■ Task instructions:
In the entries below, find each line with the word "agent" and pull it out.

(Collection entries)
*** Block opens ***
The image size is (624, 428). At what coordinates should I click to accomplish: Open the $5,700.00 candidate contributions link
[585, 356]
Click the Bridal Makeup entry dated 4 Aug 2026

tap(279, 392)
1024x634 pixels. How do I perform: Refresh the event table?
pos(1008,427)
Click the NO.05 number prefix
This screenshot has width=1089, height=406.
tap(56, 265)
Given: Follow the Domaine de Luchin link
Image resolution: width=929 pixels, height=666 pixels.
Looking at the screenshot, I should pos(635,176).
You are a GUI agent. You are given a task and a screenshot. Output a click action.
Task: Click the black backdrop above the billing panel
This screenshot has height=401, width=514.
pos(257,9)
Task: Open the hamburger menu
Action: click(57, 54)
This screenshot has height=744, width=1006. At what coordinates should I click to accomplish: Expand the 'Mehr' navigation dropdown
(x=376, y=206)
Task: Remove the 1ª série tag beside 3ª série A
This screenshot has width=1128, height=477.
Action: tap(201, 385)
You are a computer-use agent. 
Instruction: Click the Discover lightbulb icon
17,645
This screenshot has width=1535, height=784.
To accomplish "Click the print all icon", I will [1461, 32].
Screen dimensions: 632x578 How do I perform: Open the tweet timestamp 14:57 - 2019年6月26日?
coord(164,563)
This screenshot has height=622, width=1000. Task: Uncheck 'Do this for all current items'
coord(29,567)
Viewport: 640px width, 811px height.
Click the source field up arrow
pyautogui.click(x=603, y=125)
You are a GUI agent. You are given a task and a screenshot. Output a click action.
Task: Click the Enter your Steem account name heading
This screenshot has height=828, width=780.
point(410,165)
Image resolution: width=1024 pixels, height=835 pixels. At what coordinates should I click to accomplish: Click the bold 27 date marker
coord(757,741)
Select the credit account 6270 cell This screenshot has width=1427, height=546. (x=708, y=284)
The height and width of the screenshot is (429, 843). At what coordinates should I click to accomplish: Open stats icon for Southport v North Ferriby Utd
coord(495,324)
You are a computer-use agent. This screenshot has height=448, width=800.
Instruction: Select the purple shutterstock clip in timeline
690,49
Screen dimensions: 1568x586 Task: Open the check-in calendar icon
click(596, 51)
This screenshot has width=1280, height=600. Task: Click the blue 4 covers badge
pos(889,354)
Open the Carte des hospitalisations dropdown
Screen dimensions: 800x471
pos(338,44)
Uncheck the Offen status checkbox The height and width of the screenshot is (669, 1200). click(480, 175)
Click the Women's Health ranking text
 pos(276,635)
*** Block closes ***
■ Reply:
You are a GUI agent. You are given a task and a screenshot. Output a click action.
You are a computer-use agent. 
You are a GUI agent. You are given a task and a screenshot. Output a click action.
You are a computer-use agent. This screenshot has height=448, width=800.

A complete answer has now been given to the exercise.